All of which assumes that being popular has some virtue. Gabriel Tortolla of the University of Alcala de Henares, Spain, and president of the International Economic History Association, felt there was a trade-off between popularity and academic achievement. "What is achieved at the expense of popularity is high-grade social science, and we have made the right choice. Work being done at the moment in economic history will endure, while much of what historians are doing, much of which is frivolous, will be forgotten in a generation."

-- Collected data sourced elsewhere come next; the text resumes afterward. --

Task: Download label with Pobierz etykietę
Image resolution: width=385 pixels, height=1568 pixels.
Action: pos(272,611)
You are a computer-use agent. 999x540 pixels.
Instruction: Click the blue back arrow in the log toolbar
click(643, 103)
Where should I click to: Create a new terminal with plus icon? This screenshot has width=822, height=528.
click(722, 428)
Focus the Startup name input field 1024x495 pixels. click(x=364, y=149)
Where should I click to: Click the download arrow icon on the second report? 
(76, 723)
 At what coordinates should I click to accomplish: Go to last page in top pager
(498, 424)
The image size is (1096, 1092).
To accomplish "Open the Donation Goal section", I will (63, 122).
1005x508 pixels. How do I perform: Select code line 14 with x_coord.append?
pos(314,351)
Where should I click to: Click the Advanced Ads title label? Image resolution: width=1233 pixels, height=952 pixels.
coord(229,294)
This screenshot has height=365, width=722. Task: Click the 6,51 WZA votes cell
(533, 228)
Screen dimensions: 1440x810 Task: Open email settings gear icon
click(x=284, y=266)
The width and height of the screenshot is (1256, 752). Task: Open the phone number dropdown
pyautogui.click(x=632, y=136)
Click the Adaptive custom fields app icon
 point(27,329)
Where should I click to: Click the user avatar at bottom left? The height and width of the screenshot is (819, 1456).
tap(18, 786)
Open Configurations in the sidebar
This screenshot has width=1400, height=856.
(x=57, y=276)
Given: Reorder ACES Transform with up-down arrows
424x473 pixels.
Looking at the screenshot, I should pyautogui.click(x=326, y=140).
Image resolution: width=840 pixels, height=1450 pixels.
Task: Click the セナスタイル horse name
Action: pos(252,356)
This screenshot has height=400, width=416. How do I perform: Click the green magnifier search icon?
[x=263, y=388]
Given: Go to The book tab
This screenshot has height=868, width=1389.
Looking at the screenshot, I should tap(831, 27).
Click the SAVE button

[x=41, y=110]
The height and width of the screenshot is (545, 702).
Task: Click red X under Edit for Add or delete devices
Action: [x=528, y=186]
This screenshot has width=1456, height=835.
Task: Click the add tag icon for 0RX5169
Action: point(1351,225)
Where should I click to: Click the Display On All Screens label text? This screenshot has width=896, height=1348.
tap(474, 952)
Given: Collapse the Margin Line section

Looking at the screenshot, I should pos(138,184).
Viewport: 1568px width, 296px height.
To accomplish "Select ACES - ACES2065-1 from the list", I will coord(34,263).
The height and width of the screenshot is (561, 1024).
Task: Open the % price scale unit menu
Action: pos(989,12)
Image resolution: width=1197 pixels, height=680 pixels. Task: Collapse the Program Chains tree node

But anyone seeking evidence that you can be interesting and academically serious need only have waited for Professor Makyr's second contribution, in which he pointed to the controversies giving the subject vitality: "We are seeing the rediscovery of institutions and a growth in extra-market activity, with a rejection of static equilibrium models and challenges to the simplistic view that the market does everything". It was hard to escape the conclusion that what economic history really needs are more practitioners with Professor Makyr's sharpness and humour.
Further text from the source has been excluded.